People who know me are aware about my obsession for tea. I can have tea, anytime, anywhere, any number of times. I don’t really remember when and how this became an obsession but I do remember that it was quite early.
My earliest memory is that I was not allowed to have tea, since I was quite young. I was told I would be allowed only when I was older. Moreover, my mother would preach me that tea would make my complexion darker. So, the more I was dissuaded from having tea, the more fascinating it became for me.
When I was in school (during teenage), I would grab every opportunity to sneak in tea for myself. So, when guests (read uncles and aunties of neighbourhood) would be visiting, I would offer to make tea. While my mom-dad would be busy chatting with them, I would make some for myself too, and gulp it all down before anybody wondered where I was!
In small places, people have very few means of entertainment. Perhaps that is the reason there were so many gate meetings, to exchange gossip. ‘Gate meeting’ is the term I am using for the talkathons between ladies residing in nearby houses, standing near or by the gates. It could stretch for hours too depending on the volume of gossip or idle talks which needed to be shared alongwith pending household chores. In those days, women also had the endearing habit of showing every single thing they shopped for (like sarees, bangles, shawls, dresses, utensils, some new home accessory or some fancy gadget etc) to each other. OK, I confess, I do that with my friends too :-) (What’s the fun if you can’t show off and get some approving or envious glances ha ha then only it is paisa vasool). So, the point is I would have enough time to make a glassful of nice tea and enjoy myself during that time. I would remove all evidence of my tea indulgence after that.
Even now, when I have tea in front of my mother at odd hours, I half expect her to stop me and give me a long lecture on ill effects of drinking too much tea. But now she does not say anything. I feel almost adventurous having mugfuls of tea in front of her.

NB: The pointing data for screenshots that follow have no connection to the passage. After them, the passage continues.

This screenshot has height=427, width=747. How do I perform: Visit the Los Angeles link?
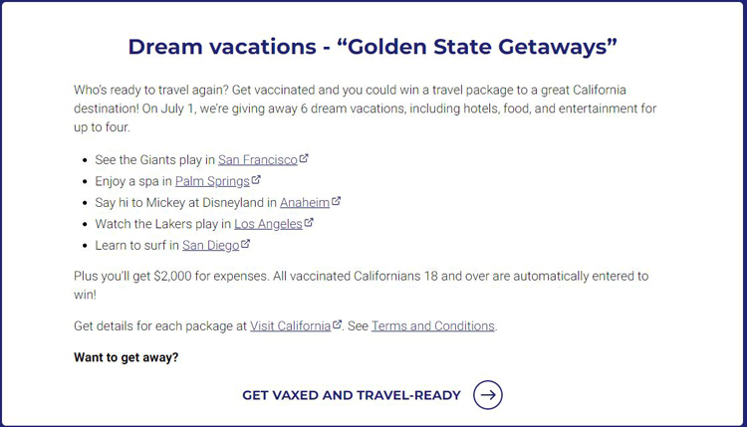pos(268,224)
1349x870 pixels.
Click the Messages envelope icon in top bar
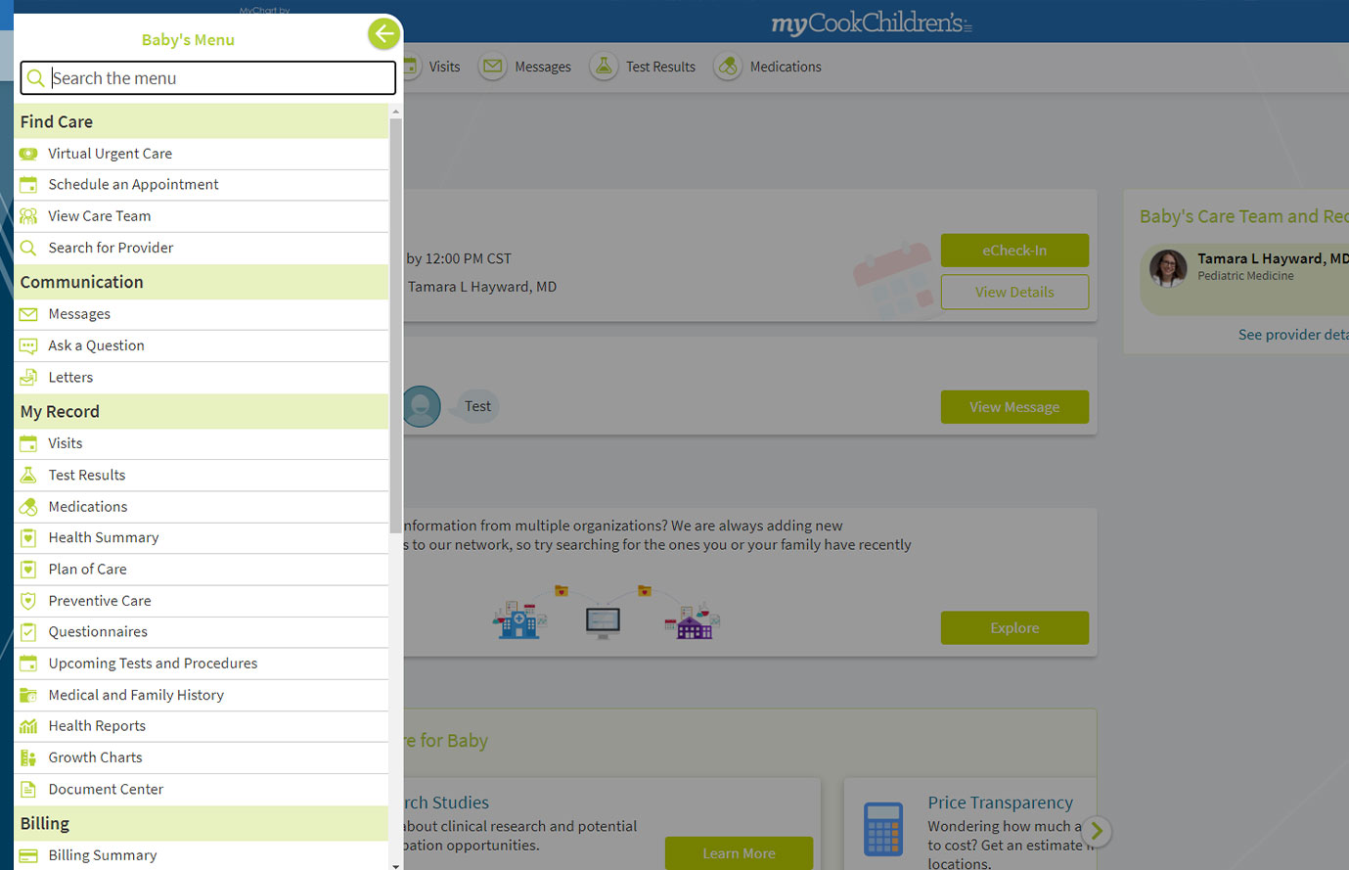[493, 67]
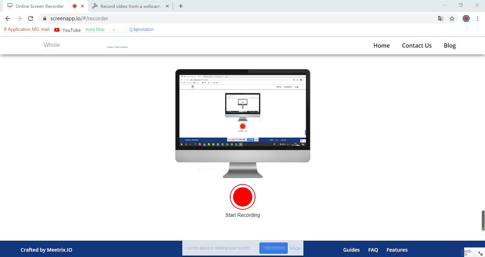Open a new tab with the plus button
The width and height of the screenshot is (485, 257).
tap(180, 6)
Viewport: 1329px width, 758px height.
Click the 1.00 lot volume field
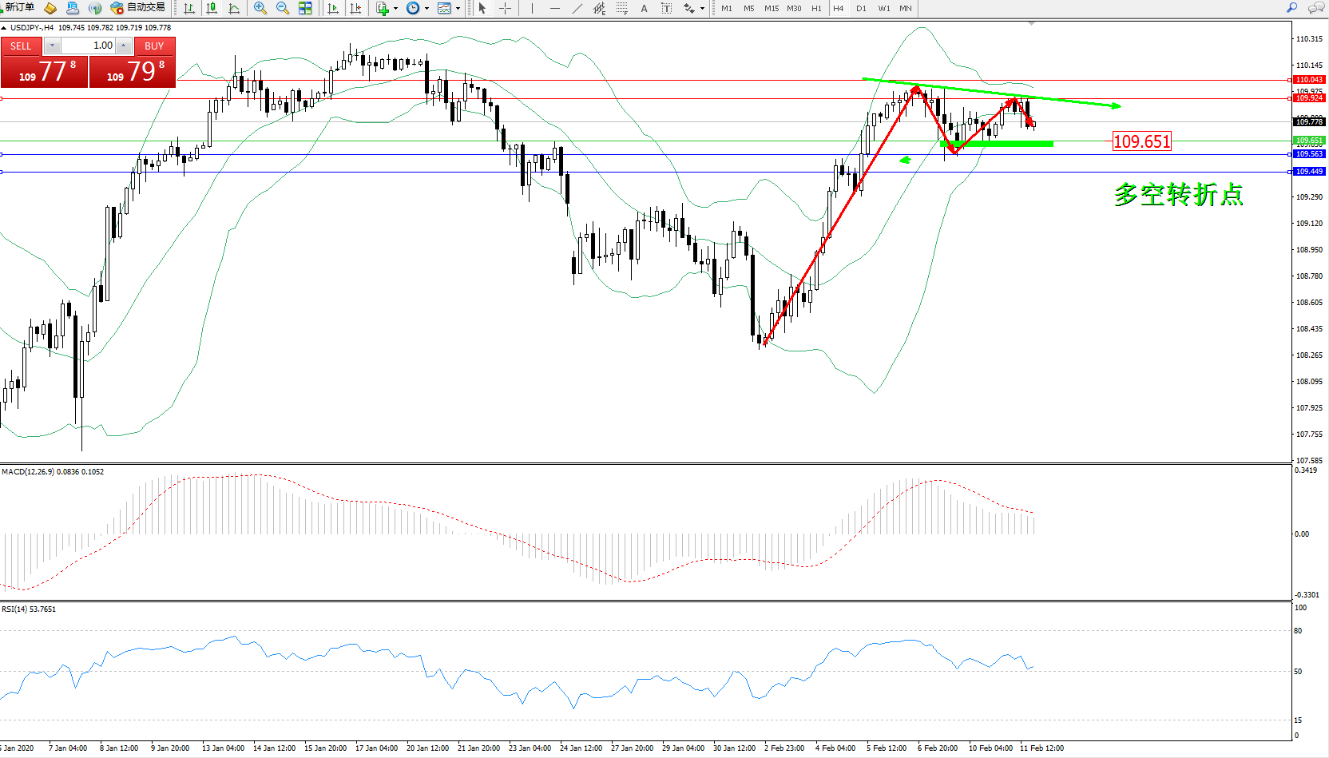tap(88, 46)
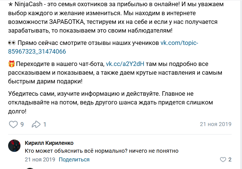Image resolution: width=242 pixels, height=169 pixels.
Task: Click the share arrow under the post
Action: (36, 124)
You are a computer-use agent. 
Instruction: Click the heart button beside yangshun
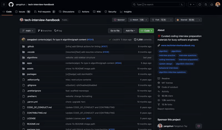pos(199,126)
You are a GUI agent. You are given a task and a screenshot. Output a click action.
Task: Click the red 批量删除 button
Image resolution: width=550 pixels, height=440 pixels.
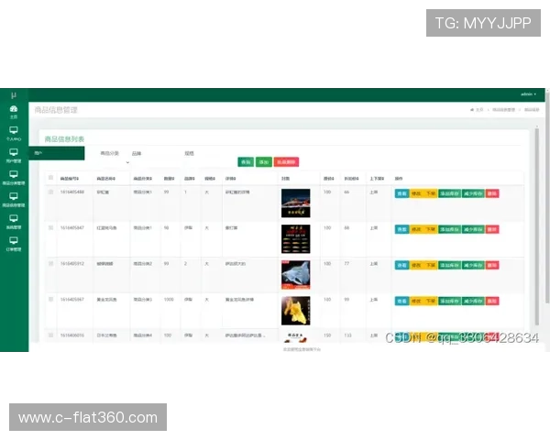[x=286, y=161]
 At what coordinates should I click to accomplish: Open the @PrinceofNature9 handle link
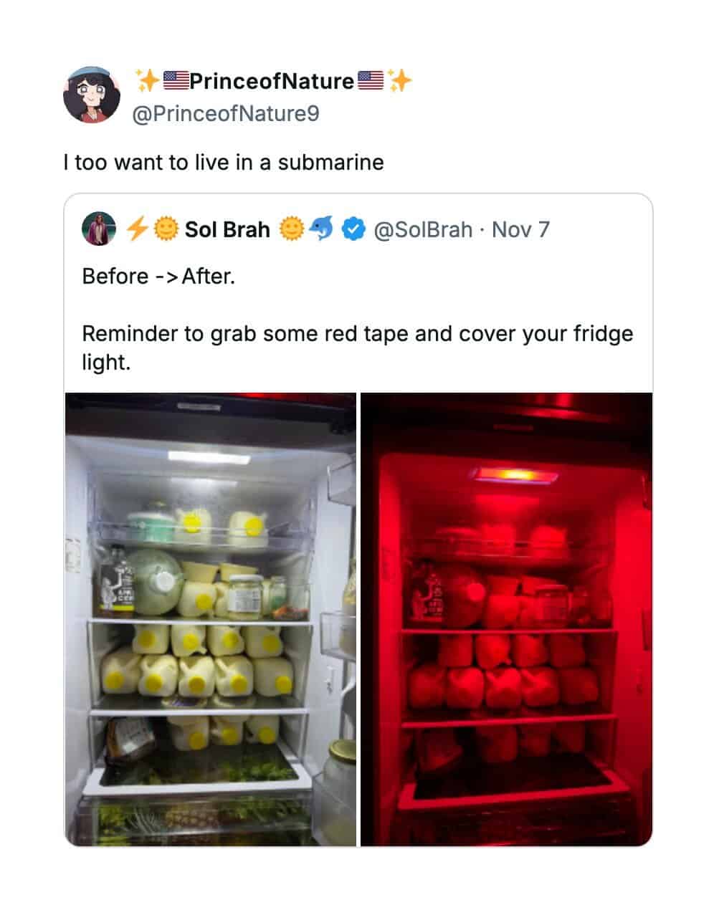[226, 114]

While I was pregnant, I used to feel nauseous all the time. I would not be able to tolerate tea as well, then I shifted to green tea for a while. But I have never really liked green tea. Sometimes I have it when I feel I am having too much tea. In every party, at home or outside, I ask for tea and if I don't get it, I go for iced tea.

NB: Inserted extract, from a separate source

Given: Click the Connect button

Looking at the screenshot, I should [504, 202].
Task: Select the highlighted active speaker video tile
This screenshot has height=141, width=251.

Even as I am writing this, I am sipping ginger tea. I also make masala tea with cinnamon -cloves (and add black pepper if one of us has cold or cough). I hate cardamom tea. I like my tea strong so I always get disapproving glances from my mother and mother-in-law for the sheer quantity of tea leaves I add to 1 cup of tea. They feel it can make tea for 4-5 people, and sometimes I agree :-) But what to do I need to have the perfect colour and the perfect aroma for my kind of tea!
So, you have any such obsessive habits?